### Problem
Reproduce all of the data below, substituting "GUI assistant" for every occurrence of "GUI agent" and leaving everything else unchanged.

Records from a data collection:
════════════════════

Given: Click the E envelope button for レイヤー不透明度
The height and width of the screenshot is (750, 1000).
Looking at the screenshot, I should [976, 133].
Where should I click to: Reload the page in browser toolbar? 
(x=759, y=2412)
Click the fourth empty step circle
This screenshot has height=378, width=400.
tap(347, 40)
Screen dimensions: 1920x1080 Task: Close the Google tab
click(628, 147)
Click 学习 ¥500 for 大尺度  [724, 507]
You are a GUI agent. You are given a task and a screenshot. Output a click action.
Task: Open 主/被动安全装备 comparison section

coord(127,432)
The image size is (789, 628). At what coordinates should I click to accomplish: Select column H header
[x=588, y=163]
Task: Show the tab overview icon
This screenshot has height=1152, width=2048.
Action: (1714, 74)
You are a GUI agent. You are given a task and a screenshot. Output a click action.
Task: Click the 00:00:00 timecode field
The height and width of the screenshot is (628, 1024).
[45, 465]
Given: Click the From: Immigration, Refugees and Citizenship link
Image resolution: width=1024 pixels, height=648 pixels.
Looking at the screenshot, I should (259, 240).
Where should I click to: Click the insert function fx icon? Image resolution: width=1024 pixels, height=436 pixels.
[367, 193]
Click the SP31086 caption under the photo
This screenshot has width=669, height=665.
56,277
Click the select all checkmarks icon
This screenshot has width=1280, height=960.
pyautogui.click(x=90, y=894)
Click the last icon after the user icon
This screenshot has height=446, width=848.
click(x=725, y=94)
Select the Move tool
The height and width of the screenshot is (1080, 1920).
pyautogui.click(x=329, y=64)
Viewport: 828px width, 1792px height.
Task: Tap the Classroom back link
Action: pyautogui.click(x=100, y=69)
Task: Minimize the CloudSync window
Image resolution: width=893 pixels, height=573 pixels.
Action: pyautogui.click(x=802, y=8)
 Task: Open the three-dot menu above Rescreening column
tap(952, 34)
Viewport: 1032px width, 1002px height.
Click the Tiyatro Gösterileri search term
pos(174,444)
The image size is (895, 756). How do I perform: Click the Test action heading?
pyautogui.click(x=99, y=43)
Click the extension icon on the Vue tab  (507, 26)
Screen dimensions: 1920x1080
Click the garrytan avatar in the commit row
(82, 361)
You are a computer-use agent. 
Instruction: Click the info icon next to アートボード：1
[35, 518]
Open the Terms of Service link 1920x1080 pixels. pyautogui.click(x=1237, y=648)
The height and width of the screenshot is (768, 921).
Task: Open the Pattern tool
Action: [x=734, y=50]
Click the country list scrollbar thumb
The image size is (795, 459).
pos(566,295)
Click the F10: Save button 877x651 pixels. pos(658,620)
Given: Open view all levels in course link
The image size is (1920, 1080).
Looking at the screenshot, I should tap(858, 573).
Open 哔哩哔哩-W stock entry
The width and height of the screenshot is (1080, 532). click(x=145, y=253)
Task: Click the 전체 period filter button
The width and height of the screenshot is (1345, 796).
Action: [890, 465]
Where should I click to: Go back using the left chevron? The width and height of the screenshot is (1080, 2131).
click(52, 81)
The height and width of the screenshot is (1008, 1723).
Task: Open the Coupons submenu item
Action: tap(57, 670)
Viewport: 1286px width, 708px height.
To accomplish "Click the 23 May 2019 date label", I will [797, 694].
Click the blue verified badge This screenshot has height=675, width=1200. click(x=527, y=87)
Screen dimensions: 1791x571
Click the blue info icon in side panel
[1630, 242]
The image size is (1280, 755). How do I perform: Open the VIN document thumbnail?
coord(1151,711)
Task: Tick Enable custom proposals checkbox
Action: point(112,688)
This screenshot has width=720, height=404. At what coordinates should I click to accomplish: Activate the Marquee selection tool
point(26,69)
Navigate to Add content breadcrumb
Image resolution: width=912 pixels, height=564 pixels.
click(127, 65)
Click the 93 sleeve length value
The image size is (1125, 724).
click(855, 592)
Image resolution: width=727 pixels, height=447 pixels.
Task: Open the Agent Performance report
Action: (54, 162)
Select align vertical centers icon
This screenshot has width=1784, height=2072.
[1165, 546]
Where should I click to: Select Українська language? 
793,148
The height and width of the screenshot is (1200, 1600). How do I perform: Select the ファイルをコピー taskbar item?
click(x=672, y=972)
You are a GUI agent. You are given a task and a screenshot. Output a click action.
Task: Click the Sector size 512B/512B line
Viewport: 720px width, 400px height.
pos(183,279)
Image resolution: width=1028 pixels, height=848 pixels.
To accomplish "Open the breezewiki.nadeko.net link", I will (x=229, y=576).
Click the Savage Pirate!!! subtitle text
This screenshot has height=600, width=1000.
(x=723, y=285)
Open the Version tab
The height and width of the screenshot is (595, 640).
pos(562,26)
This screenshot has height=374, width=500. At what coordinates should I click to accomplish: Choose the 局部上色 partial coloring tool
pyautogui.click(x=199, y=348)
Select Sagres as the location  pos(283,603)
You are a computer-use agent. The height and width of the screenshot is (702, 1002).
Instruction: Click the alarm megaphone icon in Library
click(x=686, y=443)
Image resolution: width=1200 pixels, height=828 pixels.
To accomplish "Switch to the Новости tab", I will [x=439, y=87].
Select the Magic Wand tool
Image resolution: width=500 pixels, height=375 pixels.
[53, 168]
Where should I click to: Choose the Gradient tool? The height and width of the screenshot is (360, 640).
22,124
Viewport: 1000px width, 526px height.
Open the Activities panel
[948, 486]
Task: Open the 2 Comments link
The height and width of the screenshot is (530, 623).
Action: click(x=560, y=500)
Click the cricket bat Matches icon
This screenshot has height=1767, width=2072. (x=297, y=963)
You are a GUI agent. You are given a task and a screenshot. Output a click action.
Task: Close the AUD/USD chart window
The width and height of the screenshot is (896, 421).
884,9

════════════════════

### Solution below
Given: Click the E envelope button for レイヤー不透明度
The height and width of the screenshot is (750, 1000).
Looking at the screenshot, I should [976, 133].
Where should I click to: Reload the page in browser toolbar? 
(x=759, y=2412)
Click the fourth empty step circle
This screenshot has height=378, width=400.
tap(347, 40)
Screen dimensions: 1920x1080 Task: Close the Google tab
click(628, 147)
Click 学习 ¥500 for 大尺度  [724, 507]
You are a GUI assistant. You are given a task and a screenshot. Output a click action.
Task: Open 主/被动安全装备 comparison section

coord(127,432)
The image size is (789, 628). At what coordinates should I click to accomplish: Select column H header
[x=588, y=163]
Task: Show the tab overview icon
This screenshot has height=1152, width=2048.
Action: (1714, 74)
You are a GUI assistant. You are given a task and a screenshot. Output a click action.
Task: Click the 00:00:00 timecode field
The height and width of the screenshot is (628, 1024).
[45, 465]
Given: Click the From: Immigration, Refugees and Citizenship link
Image resolution: width=1024 pixels, height=648 pixels.
Looking at the screenshot, I should (259, 240).
Where should I click to: Click the insert function fx icon? Image resolution: width=1024 pixels, height=436 pixels.
[367, 193]
Click the SP31086 caption under the photo
This screenshot has width=669, height=665.
56,277
Click the select all checkmarks icon
This screenshot has width=1280, height=960.
pyautogui.click(x=90, y=894)
Click the last icon after the user icon
This screenshot has height=446, width=848.
click(x=725, y=94)
Select the Move tool
The height and width of the screenshot is (1080, 1920).
pyautogui.click(x=329, y=64)
Viewport: 828px width, 1792px height.
Task: Tap the Classroom back link
Action: pyautogui.click(x=100, y=69)
Task: Minimize the CloudSync window
Image resolution: width=893 pixels, height=573 pixels.
Action: pyautogui.click(x=802, y=8)
 Task: Open the three-dot menu above Rescreening column
tap(952, 34)
Viewport: 1032px width, 1002px height.
Click the Tiyatro Gösterileri search term
pos(174,444)
The image size is (895, 756). How do I perform: Click the Test action heading?
pyautogui.click(x=99, y=43)
Click the extension icon on the Vue tab  (507, 26)
Screen dimensions: 1920x1080
Click the garrytan avatar in the commit row
(82, 361)
You are a computer-use agent. 
Instruction: Click the info icon next to アートボード：1
[35, 518]
Open the Terms of Service link 1920x1080 pixels. pyautogui.click(x=1237, y=648)
The height and width of the screenshot is (768, 921).
Task: Open the Pattern tool
Action: [x=734, y=50]
Click the country list scrollbar thumb
The image size is (795, 459).
pos(566,295)
Click the F10: Save button 877x651 pixels. pos(658,620)
Given: Open view all levels in course link
The image size is (1920, 1080).
Looking at the screenshot, I should tap(858, 573).
Open 哔哩哔哩-W stock entry
The width and height of the screenshot is (1080, 532). click(x=145, y=253)
Task: Click the 전체 period filter button
The width and height of the screenshot is (1345, 796).
Action: [890, 465]
Where should I click to: Go back using the left chevron? The width and height of the screenshot is (1080, 2131).
click(52, 81)
The height and width of the screenshot is (1008, 1723).
Task: Open the Coupons submenu item
Action: tap(57, 670)
Viewport: 1286px width, 708px height.
To accomplish "Click the 23 May 2019 date label", I will [797, 694].
Click the blue verified badge This screenshot has height=675, width=1200. click(x=527, y=87)
Screen dimensions: 1791x571
Click the blue info icon in side panel
[1630, 242]
The image size is (1280, 755). How do I perform: Open the VIN document thumbnail?
coord(1151,711)
Task: Tick Enable custom proposals checkbox
Action: point(112,688)
This screenshot has width=720, height=404. At what coordinates should I click to accomplish: Activate the Marquee selection tool
point(26,69)
Navigate to Add content breadcrumb
Image resolution: width=912 pixels, height=564 pixels.
click(127, 65)
Click the 93 sleeve length value
The image size is (1125, 724).
click(855, 592)
Image resolution: width=727 pixels, height=447 pixels.
Task: Open the Agent Performance report
Action: (54, 162)
Select align vertical centers icon
This screenshot has width=1784, height=2072.
[1165, 546]
Where should I click to: Select Українська language? 
793,148
The height and width of the screenshot is (1200, 1600). How do I perform: Select the ファイルをコピー taskbar item?
click(x=672, y=972)
You are a GUI assistant. You are given a task and a screenshot. Output a click action.
Task: Click the Sector size 512B/512B line
Viewport: 720px width, 400px height.
pos(183,279)
Image resolution: width=1028 pixels, height=848 pixels.
To accomplish "Open the breezewiki.nadeko.net link", I will (x=229, y=576).
Click the Savage Pirate!!! subtitle text
This screenshot has height=600, width=1000.
(x=723, y=285)
Open the Version tab
The height and width of the screenshot is (595, 640).
pos(562,26)
This screenshot has height=374, width=500. At what coordinates should I click to accomplish: Choose the 局部上色 partial coloring tool
pyautogui.click(x=199, y=348)
Select Sagres as the location  pos(283,603)
You are a computer-use agent. The height and width of the screenshot is (702, 1002).
Instruction: Click the alarm megaphone icon in Library
click(x=686, y=443)
Image resolution: width=1200 pixels, height=828 pixels.
To accomplish "Switch to the Новости tab", I will [x=439, y=87].
Select the Magic Wand tool
Image resolution: width=500 pixels, height=375 pixels.
[53, 168]
Where should I click to: Choose the Gradient tool? The height and width of the screenshot is (360, 640).
22,124
Viewport: 1000px width, 526px height.
Open the Activities panel
[948, 486]
Task: Open the 2 Comments link
The height and width of the screenshot is (530, 623).
Action: click(x=560, y=500)
Click the cricket bat Matches icon
This screenshot has height=1767, width=2072. (x=297, y=963)
You are a GUI assistant. You are given a task and a screenshot. Output a click action.
Task: Close the AUD/USD chart window
The width and height of the screenshot is (896, 421).
884,9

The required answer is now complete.